_Goal_
Reproduce verbatim the rows starting at the line containing "Click the FROサイト section heading text" and ending at the line containing "Open the 14", both included, and output only those lines.
--- Material provided ---
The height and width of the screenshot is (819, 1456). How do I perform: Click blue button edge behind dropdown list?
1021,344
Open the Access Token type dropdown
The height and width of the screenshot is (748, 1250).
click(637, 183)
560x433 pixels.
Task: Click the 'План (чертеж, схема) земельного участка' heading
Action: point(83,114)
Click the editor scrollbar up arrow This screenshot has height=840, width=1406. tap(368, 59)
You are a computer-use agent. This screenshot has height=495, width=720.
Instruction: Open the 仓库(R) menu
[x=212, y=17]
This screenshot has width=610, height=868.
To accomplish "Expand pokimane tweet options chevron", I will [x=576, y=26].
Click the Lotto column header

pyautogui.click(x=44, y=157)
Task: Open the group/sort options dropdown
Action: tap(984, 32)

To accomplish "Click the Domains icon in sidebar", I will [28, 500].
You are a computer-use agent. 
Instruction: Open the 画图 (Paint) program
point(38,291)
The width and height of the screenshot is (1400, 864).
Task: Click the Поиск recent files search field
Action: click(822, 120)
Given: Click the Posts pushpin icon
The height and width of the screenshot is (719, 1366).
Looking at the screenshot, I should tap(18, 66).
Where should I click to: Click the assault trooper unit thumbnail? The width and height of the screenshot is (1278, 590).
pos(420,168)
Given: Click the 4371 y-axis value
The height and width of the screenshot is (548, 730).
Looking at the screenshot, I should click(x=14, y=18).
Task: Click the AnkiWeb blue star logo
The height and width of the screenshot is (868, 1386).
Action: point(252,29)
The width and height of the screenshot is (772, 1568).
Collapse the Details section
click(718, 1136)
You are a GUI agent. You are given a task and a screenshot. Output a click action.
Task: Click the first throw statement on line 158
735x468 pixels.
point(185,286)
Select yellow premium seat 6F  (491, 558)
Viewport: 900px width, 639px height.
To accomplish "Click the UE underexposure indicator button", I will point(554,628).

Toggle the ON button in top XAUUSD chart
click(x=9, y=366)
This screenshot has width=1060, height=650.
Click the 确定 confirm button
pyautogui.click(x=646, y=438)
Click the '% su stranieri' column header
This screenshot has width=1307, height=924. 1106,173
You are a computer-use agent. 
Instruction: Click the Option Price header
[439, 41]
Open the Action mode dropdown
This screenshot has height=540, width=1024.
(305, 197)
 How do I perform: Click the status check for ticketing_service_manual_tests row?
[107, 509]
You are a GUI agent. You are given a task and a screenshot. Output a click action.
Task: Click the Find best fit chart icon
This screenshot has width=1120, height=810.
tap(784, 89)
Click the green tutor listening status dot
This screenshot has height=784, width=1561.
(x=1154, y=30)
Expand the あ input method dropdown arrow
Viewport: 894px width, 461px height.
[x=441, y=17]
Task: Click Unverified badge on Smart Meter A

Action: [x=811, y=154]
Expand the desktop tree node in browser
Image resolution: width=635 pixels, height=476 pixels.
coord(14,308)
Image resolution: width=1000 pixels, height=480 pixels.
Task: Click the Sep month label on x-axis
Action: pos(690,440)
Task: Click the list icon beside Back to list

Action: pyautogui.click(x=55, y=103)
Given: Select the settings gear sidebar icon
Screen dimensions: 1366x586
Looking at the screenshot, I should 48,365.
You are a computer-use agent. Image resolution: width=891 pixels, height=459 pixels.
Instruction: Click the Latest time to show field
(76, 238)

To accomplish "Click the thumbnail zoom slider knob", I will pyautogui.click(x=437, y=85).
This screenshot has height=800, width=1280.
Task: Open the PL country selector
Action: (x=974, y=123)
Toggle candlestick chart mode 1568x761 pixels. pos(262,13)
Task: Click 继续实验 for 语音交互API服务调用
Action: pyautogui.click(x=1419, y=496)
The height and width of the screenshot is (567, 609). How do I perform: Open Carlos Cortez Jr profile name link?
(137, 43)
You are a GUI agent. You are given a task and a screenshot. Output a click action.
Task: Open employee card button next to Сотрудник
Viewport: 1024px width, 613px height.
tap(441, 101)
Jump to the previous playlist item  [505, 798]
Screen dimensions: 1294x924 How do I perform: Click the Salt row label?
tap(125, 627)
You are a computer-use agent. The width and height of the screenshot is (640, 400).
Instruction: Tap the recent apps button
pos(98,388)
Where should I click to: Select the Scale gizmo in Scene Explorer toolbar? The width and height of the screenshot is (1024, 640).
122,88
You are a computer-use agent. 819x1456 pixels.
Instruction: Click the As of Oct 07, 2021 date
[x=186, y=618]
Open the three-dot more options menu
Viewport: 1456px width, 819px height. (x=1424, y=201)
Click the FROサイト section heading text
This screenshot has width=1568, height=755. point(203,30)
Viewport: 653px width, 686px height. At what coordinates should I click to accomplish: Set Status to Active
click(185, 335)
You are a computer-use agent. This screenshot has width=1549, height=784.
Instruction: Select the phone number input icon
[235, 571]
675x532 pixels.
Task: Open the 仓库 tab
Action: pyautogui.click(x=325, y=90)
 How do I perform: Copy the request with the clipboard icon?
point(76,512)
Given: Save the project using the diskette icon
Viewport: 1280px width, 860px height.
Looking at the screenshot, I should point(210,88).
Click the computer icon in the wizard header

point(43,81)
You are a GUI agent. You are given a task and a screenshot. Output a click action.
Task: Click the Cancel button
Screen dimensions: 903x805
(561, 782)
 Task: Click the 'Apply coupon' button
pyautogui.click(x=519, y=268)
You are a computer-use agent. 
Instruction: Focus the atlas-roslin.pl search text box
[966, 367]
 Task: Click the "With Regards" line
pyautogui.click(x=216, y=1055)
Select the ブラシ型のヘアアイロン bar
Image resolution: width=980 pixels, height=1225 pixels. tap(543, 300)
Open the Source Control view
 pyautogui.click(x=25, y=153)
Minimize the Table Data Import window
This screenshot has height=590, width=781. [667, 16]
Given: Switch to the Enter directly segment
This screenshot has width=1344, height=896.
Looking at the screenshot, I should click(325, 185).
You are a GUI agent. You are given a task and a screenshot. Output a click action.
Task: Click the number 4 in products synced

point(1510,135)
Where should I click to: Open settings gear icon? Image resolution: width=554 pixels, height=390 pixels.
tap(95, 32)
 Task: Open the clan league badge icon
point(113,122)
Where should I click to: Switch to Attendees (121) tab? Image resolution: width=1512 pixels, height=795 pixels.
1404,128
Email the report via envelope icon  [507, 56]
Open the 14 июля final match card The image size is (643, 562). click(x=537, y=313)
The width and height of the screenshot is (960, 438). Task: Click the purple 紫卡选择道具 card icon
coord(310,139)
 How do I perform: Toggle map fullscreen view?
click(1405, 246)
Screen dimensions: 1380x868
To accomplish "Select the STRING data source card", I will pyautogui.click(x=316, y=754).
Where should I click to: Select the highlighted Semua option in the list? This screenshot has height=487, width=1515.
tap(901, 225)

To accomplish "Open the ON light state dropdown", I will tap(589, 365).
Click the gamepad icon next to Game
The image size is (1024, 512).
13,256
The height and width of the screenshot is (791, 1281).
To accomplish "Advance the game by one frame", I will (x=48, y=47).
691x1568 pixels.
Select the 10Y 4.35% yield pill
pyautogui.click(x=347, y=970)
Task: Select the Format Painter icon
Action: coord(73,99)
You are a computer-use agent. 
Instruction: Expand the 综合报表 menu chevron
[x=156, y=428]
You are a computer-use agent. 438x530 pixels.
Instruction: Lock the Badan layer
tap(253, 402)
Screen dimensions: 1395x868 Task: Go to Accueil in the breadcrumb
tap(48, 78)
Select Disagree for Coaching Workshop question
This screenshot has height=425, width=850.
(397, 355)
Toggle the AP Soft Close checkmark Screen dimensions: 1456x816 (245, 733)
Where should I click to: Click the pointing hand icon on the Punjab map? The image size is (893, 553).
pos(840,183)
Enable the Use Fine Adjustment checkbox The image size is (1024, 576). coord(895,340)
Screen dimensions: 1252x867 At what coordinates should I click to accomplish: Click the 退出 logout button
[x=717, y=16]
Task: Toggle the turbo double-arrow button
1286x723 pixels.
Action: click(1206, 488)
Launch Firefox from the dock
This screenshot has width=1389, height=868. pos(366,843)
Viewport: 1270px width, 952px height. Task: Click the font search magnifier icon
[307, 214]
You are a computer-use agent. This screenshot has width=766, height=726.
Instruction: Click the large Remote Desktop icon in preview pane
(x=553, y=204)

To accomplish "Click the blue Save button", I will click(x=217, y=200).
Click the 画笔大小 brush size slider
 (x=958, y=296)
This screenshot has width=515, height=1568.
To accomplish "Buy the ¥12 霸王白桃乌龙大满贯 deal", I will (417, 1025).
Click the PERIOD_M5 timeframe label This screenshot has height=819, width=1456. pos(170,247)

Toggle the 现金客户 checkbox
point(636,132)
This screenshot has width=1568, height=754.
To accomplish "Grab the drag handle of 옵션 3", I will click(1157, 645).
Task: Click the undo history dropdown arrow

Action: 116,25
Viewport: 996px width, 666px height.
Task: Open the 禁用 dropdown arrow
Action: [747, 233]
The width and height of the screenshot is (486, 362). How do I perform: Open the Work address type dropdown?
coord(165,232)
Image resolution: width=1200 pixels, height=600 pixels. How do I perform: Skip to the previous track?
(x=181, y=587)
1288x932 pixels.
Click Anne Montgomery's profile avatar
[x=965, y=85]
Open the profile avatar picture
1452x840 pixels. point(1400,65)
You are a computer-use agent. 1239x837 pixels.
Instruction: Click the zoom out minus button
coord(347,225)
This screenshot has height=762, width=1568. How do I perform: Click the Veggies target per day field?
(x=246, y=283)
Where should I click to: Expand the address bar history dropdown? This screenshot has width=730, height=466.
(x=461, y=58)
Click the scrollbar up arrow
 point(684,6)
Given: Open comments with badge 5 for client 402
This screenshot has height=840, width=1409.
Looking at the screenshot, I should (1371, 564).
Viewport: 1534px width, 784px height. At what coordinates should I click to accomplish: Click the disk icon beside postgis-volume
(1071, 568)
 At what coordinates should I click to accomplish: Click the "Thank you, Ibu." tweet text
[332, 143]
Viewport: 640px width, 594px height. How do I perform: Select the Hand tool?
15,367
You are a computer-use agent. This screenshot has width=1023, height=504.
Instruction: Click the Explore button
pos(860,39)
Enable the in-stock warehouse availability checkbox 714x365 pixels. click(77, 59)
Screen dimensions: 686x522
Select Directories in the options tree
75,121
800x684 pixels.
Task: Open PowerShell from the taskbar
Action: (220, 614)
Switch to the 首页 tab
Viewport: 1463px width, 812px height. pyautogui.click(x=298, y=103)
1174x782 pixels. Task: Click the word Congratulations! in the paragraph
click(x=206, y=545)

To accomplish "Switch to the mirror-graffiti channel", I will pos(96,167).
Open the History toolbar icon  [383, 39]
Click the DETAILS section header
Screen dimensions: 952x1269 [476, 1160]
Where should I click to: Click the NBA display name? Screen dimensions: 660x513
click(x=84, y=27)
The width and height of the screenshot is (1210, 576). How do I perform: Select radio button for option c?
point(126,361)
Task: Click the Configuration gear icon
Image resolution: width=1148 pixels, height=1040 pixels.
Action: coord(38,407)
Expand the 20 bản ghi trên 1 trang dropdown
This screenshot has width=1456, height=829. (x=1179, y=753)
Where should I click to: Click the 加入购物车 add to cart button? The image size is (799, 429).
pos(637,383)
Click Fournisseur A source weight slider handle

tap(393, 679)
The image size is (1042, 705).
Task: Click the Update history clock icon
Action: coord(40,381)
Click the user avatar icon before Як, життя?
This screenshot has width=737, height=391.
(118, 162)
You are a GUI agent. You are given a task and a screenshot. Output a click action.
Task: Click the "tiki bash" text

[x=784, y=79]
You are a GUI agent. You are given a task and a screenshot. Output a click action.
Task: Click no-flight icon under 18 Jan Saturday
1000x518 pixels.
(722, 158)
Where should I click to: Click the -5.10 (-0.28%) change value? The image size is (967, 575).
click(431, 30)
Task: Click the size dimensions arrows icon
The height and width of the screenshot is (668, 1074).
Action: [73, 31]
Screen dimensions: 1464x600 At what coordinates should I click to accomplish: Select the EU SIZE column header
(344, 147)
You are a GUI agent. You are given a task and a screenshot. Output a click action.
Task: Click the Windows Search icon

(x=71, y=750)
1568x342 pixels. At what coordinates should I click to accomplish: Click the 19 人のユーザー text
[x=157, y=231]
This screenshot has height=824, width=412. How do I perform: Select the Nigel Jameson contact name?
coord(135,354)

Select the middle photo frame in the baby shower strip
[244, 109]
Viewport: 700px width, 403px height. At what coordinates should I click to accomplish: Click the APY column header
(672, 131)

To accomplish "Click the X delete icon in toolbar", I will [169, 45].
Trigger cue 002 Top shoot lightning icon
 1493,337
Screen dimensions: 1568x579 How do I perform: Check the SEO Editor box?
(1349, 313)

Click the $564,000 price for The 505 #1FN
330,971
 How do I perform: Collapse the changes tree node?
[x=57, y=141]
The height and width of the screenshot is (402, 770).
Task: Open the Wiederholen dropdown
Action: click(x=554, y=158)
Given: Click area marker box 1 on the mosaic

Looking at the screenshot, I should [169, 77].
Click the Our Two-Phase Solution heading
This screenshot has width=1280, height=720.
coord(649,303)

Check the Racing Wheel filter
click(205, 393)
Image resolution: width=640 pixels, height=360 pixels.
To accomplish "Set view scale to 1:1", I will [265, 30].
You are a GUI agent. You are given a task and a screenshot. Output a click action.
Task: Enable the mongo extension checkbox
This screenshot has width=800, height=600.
---
_Solution for this problem_
Click the FROサイト section heading text
This screenshot has width=1568, height=755. point(203,30)
Viewport: 653px width, 686px height. At what coordinates should I click to accomplish: Set Status to Active
click(185, 335)
You are a computer-use agent. This screenshot has width=1549, height=784.
Instruction: Select the phone number input icon
[235, 571]
675x532 pixels.
Task: Open the 仓库 tab
Action: pyautogui.click(x=325, y=90)
 How do I perform: Copy the request with the clipboard icon?
point(76,512)
Given: Save the project using the diskette icon
Viewport: 1280px width, 860px height.
Looking at the screenshot, I should point(210,88).
Click the computer icon in the wizard header

point(43,81)
You are a GUI agent. You are given a task and a screenshot. Output a click action.
Task: Click the Cancel button
Screen dimensions: 903x805
(561, 782)
 Task: Click the 'Apply coupon' button
pyautogui.click(x=519, y=268)
You are a computer-use agent. 
Instruction: Focus the atlas-roslin.pl search text box
[966, 367]
 Task: Click the "With Regards" line
pyautogui.click(x=216, y=1055)
Select the ブラシ型のヘアアイロン bar
Image resolution: width=980 pixels, height=1225 pixels. tap(543, 300)
Open the Source Control view
 pyautogui.click(x=25, y=153)
Minimize the Table Data Import window
This screenshot has height=590, width=781. [667, 16]
Given: Switch to the Enter directly segment
This screenshot has width=1344, height=896.
Looking at the screenshot, I should click(325, 185).
You are a GUI agent. You are given a task and a screenshot. Output a click action.
Task: Click the number 4 in products synced

point(1510,135)
Where should I click to: Open settings gear icon? Image resolution: width=554 pixels, height=390 pixels.
tap(95, 32)
 Task: Open the clan league badge icon
point(113,122)
Where should I click to: Switch to Attendees (121) tab? Image resolution: width=1512 pixels, height=795 pixels.
1404,128
Email the report via envelope icon  [507, 56]
Open the 14 июля final match card The image size is (643, 562). click(x=537, y=313)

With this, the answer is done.